"Executioner" Protein Opens Door to New Options for Stroke, ALS
Oxidative stress turns a protein that normally protects healthy cells into their executioner, according to a study released today in the Proceedings of the National Academy of Sciences journal.
Alvaro Estevez, an associate professor at the University of Central Florida’s College of Medicine, led the multi-university team that made the discovery, which could eventually help scientists develop new therapies to combat a host of conditions from stroke to Lou Gehrig’s disease
Researchers have long known that oxidative stress damages cells and results in neurodegeneration, inflammation and aging. It was commonly believed that oxidation made a “crude,” demolition-like attack on cells, causing them to crumble like a building in an earthquake, Estevez said. However, the latest findings show that oxidation results in a much more targeted attack to specific parts of the cell. Oxidative stress damages a specific “chaperone” cell protein called Hsp90. It plays a role in up to 200 different cell functions. But when a form of oxidative stress called tyrosine nitration modifies that protein, it turns into the cell “executioner” shutting it down.

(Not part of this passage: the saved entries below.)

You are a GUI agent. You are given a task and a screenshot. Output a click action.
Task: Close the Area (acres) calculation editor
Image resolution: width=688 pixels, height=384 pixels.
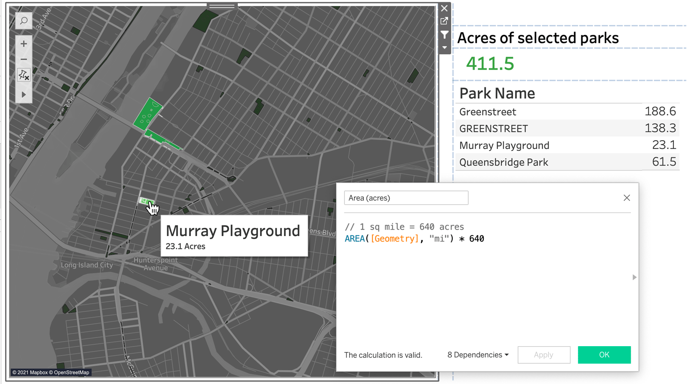pos(627,198)
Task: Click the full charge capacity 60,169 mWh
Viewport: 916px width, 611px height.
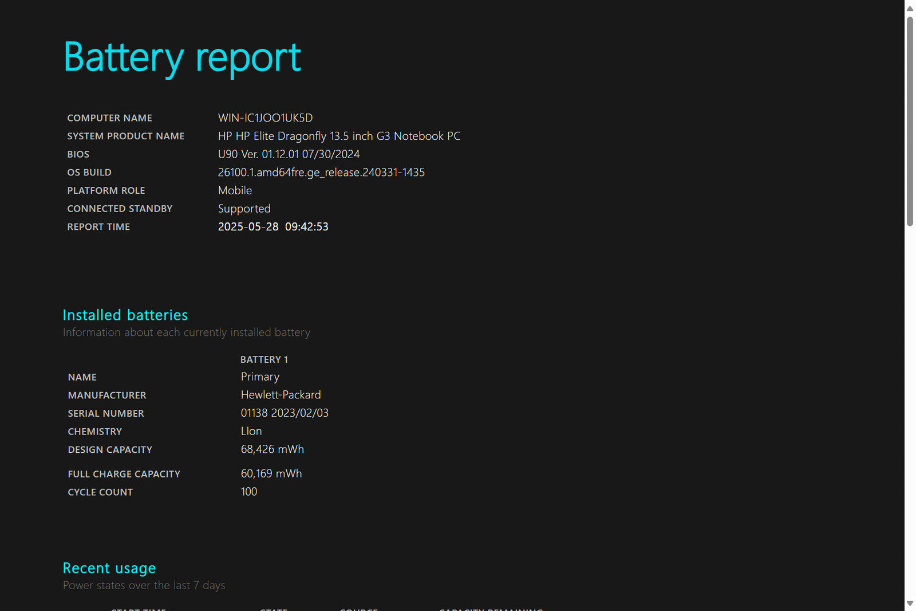Action: pos(271,473)
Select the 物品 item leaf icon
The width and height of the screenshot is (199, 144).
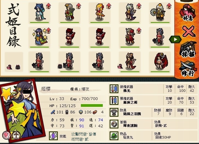point(114,136)
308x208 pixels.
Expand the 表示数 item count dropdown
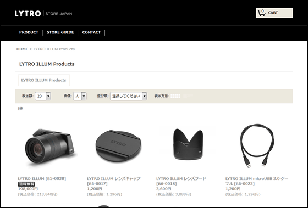click(x=43, y=96)
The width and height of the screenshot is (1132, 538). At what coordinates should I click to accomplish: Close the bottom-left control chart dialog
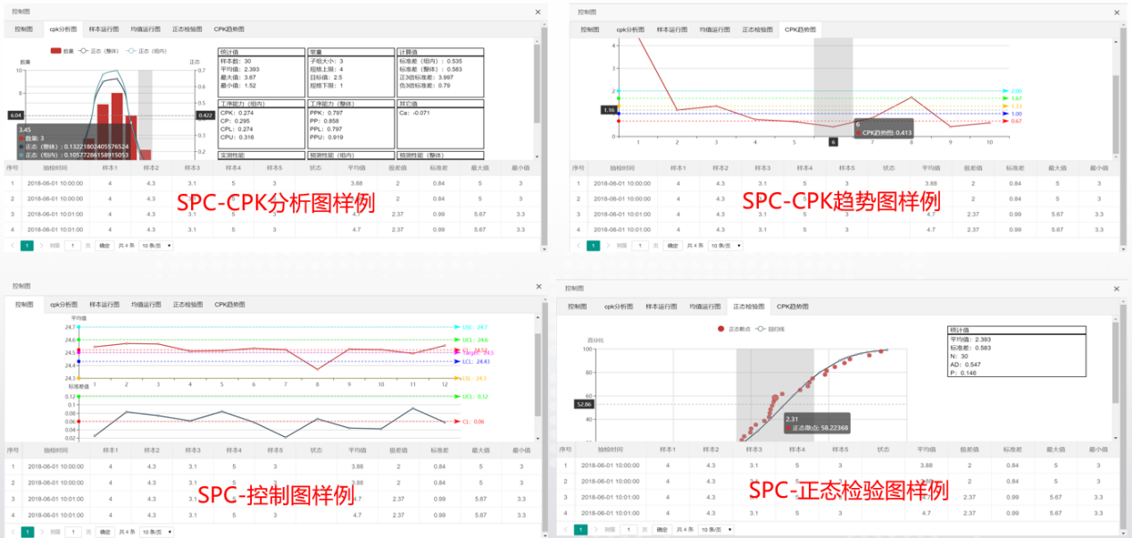click(x=537, y=286)
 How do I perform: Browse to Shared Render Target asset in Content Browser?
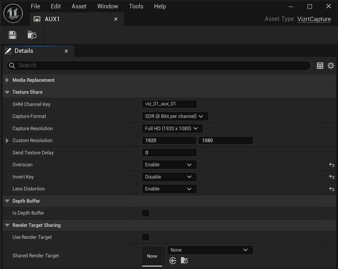pyautogui.click(x=184, y=261)
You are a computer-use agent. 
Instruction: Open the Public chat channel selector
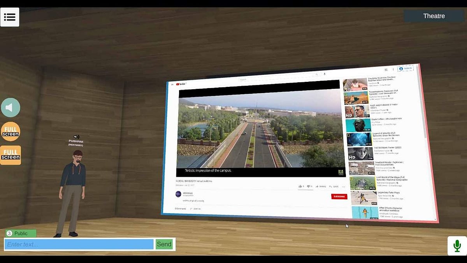point(20,233)
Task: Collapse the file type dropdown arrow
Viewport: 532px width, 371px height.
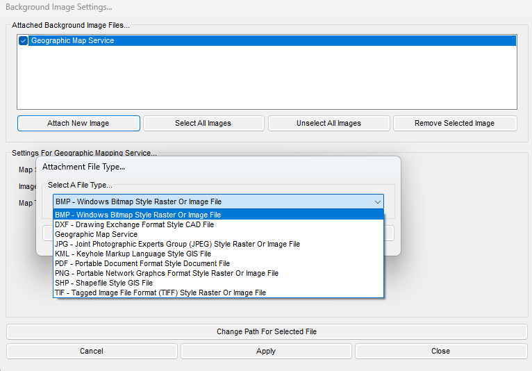Action: click(x=377, y=201)
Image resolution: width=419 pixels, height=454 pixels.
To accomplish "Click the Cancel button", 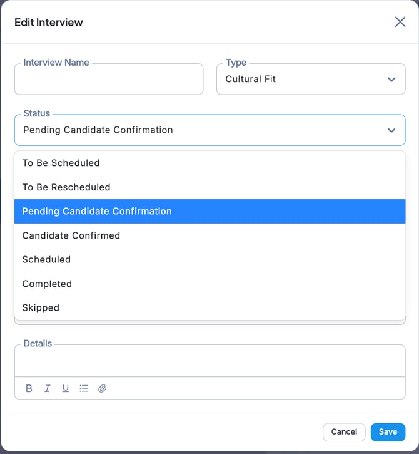I will [344, 431].
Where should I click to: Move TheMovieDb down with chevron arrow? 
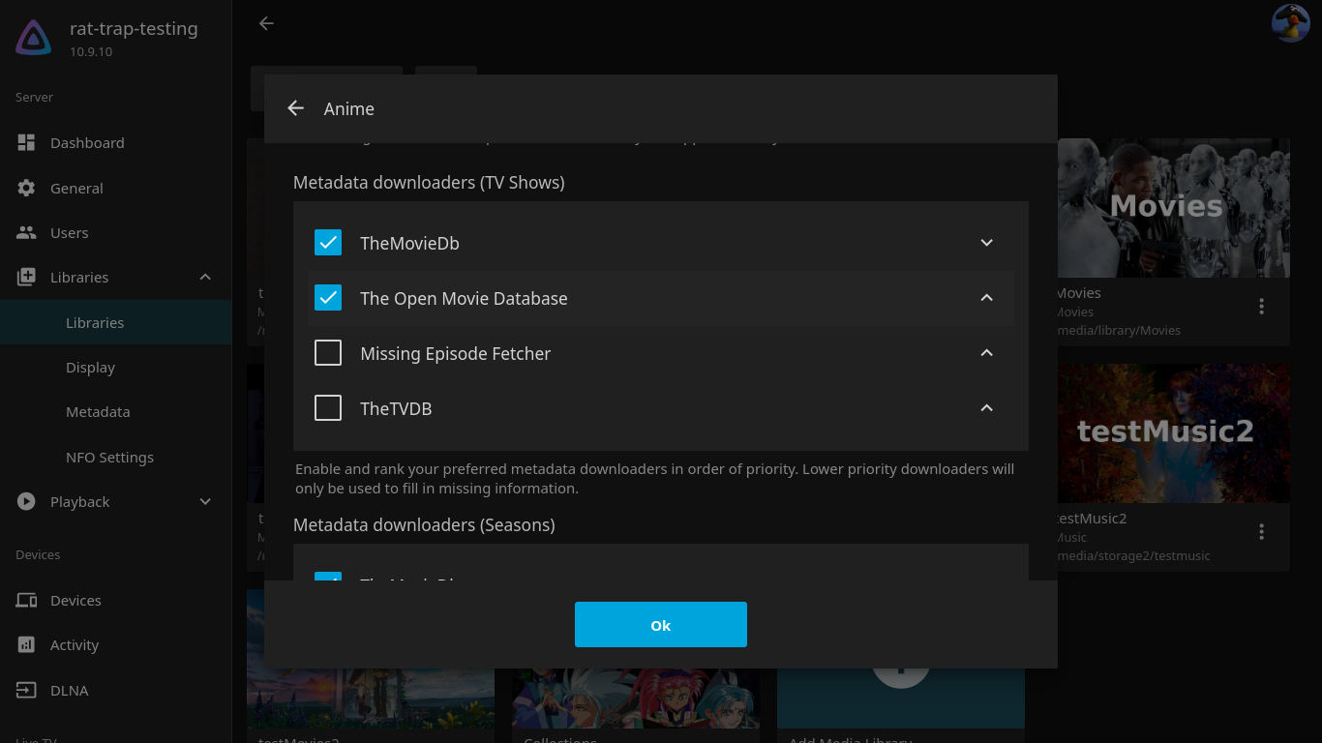tap(986, 243)
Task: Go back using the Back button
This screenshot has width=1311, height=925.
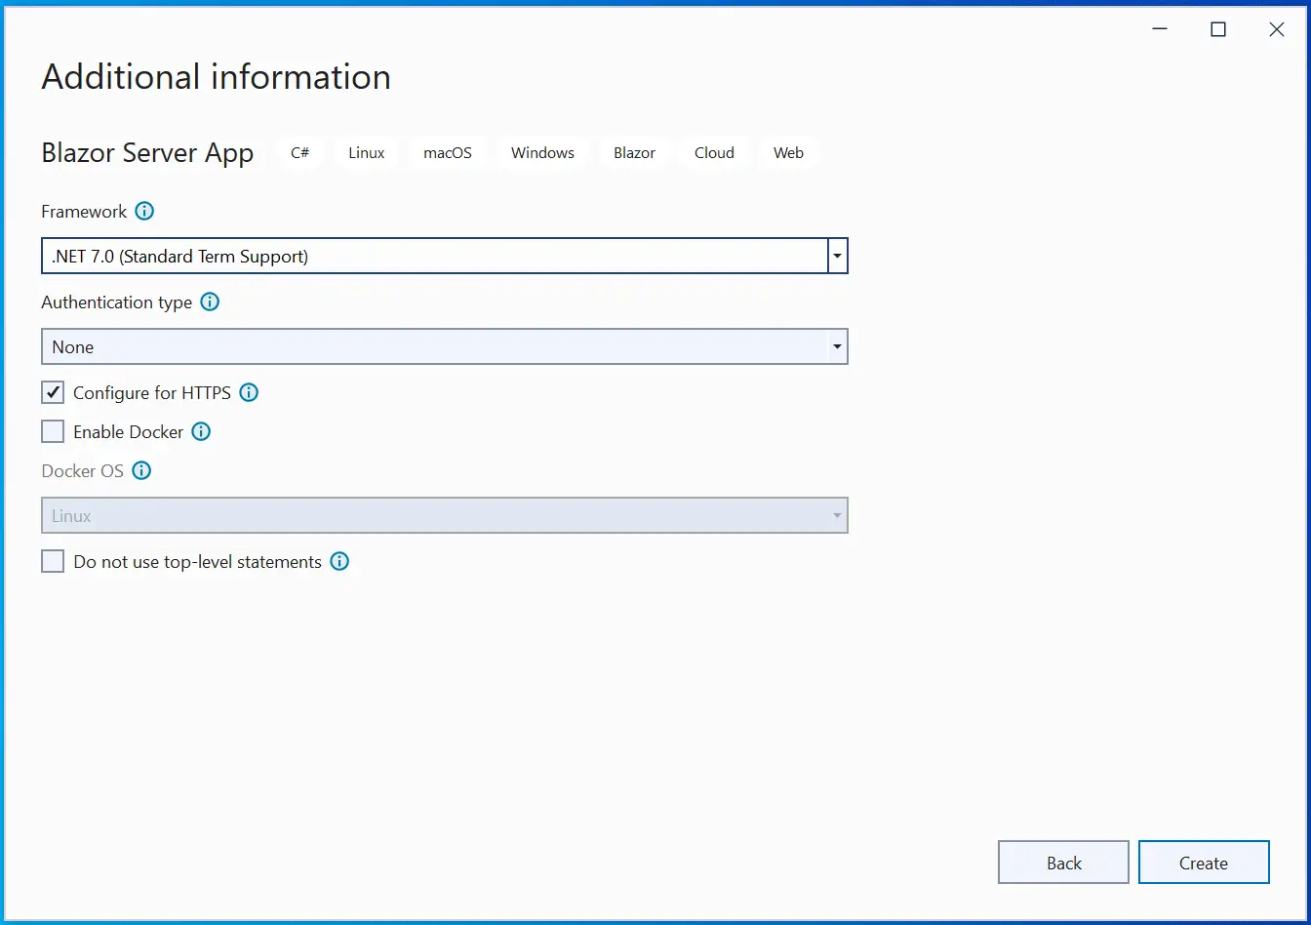Action: 1063,863
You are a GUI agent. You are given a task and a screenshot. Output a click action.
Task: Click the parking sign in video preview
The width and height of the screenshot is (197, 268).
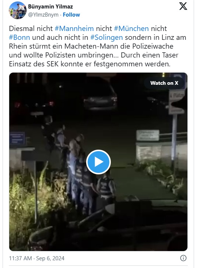click(x=178, y=78)
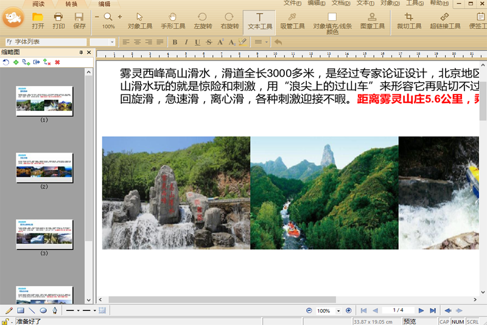
Task: Expand the bottom zoom percentage dropdown
Action: pyautogui.click(x=338, y=311)
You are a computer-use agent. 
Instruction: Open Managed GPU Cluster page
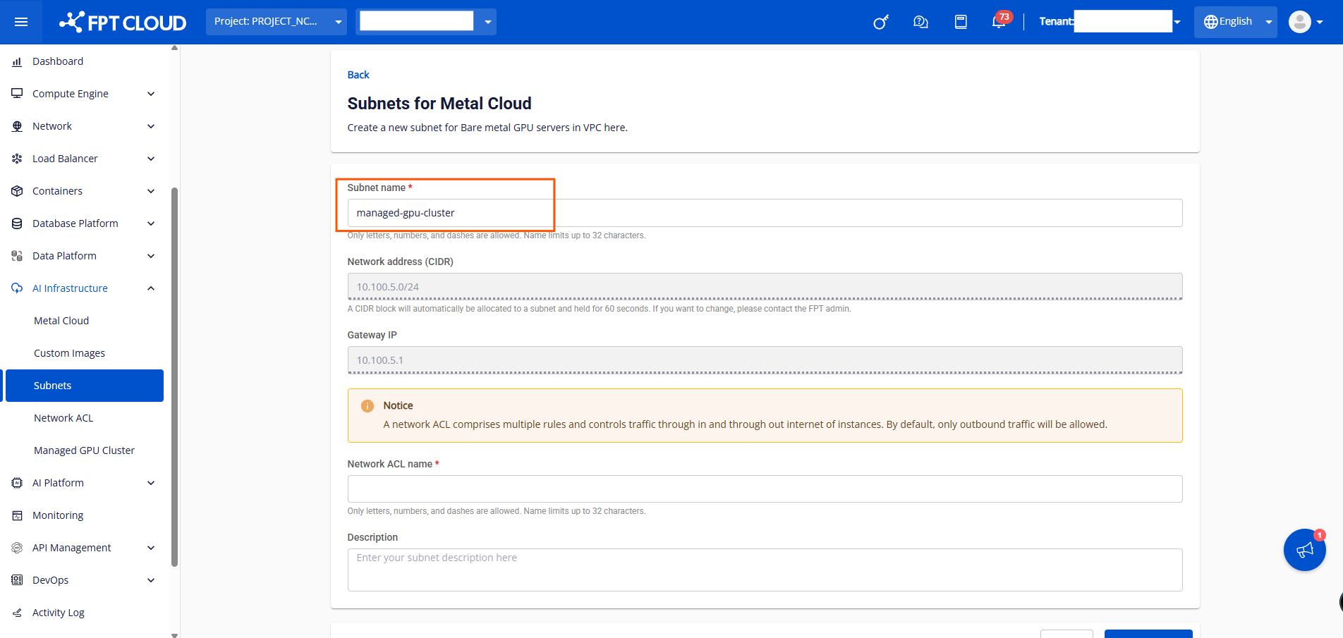point(84,450)
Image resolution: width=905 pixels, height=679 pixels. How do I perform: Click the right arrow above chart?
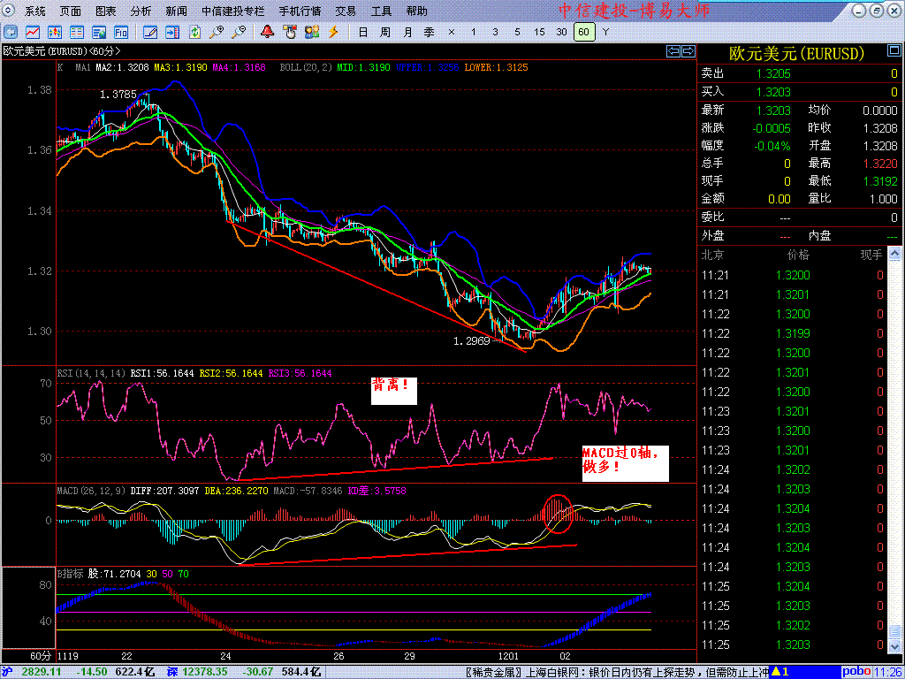tap(687, 50)
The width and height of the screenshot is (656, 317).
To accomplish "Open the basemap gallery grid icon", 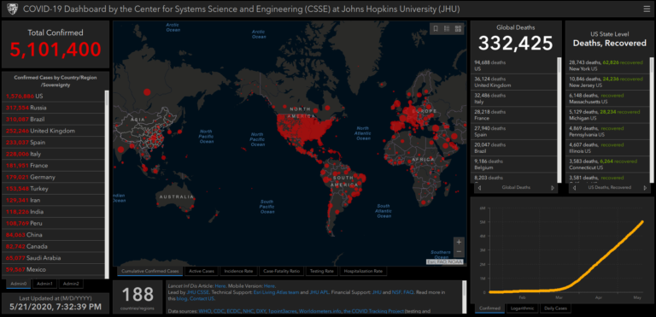I will pyautogui.click(x=458, y=28).
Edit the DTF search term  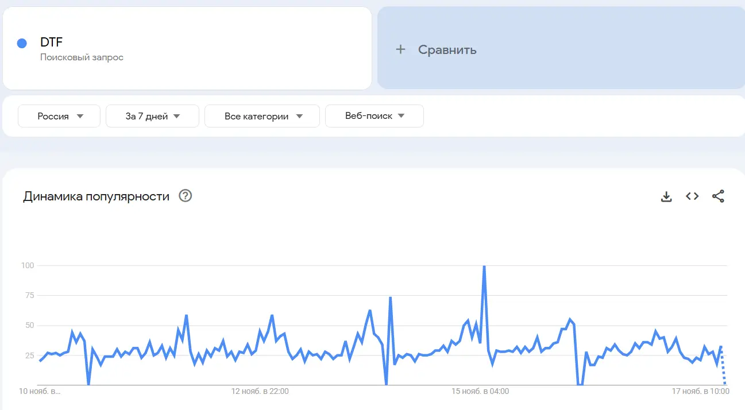pyautogui.click(x=52, y=42)
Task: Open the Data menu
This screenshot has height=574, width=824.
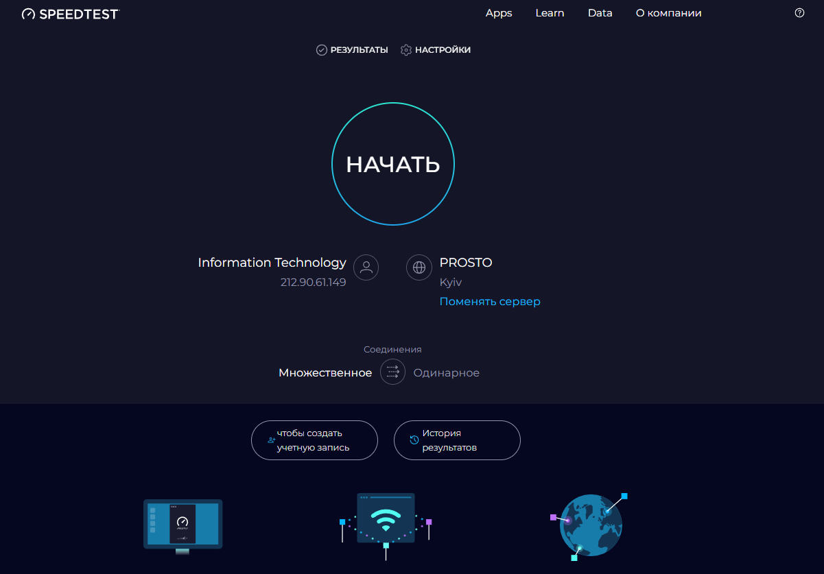Action: (x=600, y=13)
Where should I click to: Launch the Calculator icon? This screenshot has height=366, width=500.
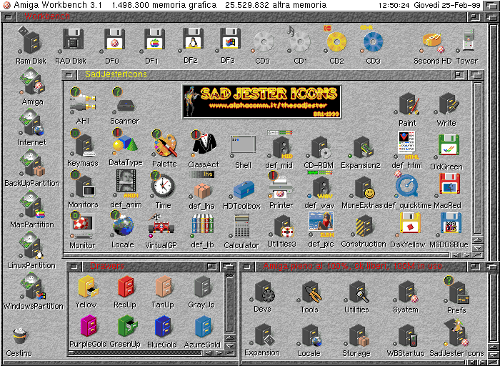click(241, 227)
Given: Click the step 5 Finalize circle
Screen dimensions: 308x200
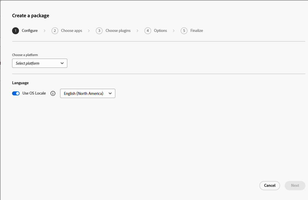Looking at the screenshot, I should click(184, 30).
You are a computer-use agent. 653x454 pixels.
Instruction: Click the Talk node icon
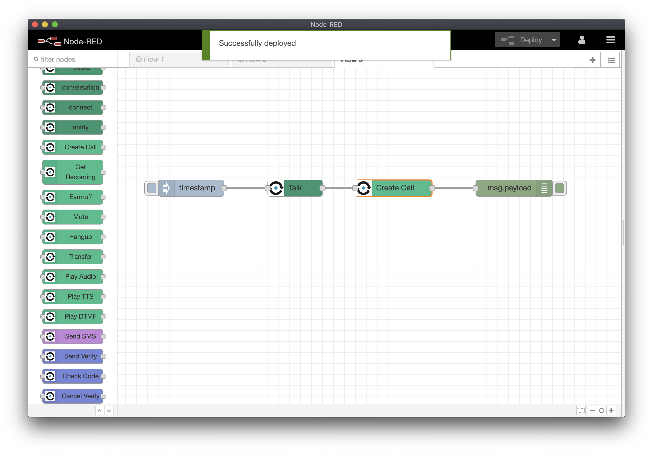(x=276, y=188)
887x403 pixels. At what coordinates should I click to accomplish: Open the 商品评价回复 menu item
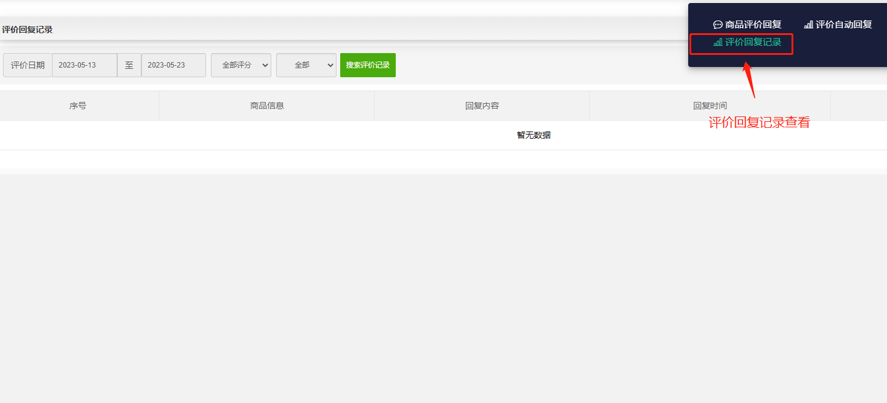point(753,25)
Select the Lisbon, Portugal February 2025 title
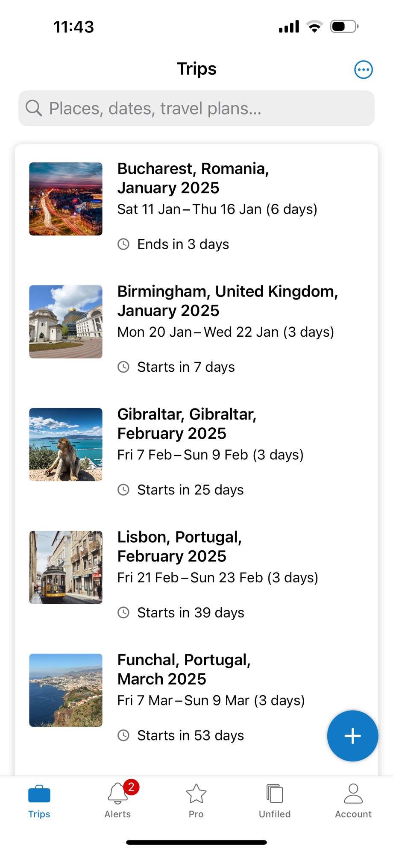 pos(179,546)
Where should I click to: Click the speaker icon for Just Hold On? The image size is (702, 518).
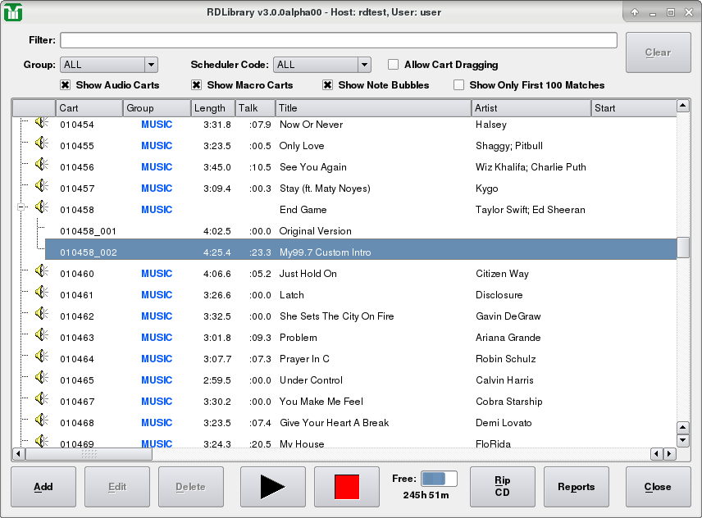click(41, 272)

“The concept that a protein that is normally protective and indispensable for cell survival and growth can turn into a killing machine, and just because of one specific oxidative modification, is amazing,” said Maria C. Franco, a postdoctoral associate at UCF’s Burnett School of Biomedical Sciences. She co-wrote the study. “Considering that this modified protein is present in a vast number of pathologies, it gives us hopes on finding new therapeutics approaches for several different diseases.”
For example, researchers could devise a drug that stroke patients could take at the onset of their symptoms to prevent more healthy cells from dying, thus limiting the damage of the stroke. Because oxidation is linked to inflammation, researchers believe tyrosine nitration could also be related to other health problems including heart disease, cancer, aging and chronic pain.
“These are very exciting results and could begin a major shift in medicine,” said Joseph Beckman, from Oregon State University Environmental Health Sciences Center, a collaborator on the study. “Preventing this process of tyrosine nitration may protect against a wide range of degenerative diseases.”
“Most people think of things like heart disease, cancer, aging, liver disease, even the damage from spinal injury as completely different medical issues,” Beckman said. “To the extent they can often be traced back to inflammatory processes that are caused by oxidative attack and cellular damage, they can be more similar than different. It could be possible to develop therapies with value against many seemingly different health problems.”
Other contributors to the study include: Nicklaus A. Sparrow from UCF, Yaozu Ye from the University of Alabama at Birmingham, Christian A. Refakis, Jessica L. Feldman and Audrey L. Stokes from Franklin and Marshall College, Manuela Basso and Thong C. Ma from the Burke Medical Research Institute, Raquel M. Melero Fernández de Mera from Universidad de Castilla-La Mancha, Noel Y. Calingasan, Mahmoud Kiaei and M. Flint Beal from Weill Cornell Medical College, Timothy W. Rhoads, and Ryan Mehl from Oregon State University and Martin Grumet from Rutgers State University of New Jersey.
The National Institutes of Health, the Burke Medical Research Institute, the ALS Association and other agencies financially supported this study.
Estevez joined the UCF College of Medicine in 2010. Previously he worked as a postdoctoral investigator at the University of Alabama at Birmingham and then as an assistant professor. In 2005 Estevez joined the Burke Cornell Medical Research Institute a part of the Weill Cornell Medical College in New York. Estevez has several degrees including a doctorate in philosophy, biology and cell biology from the Instituto Clemente Estable in Montevideo Uruguay.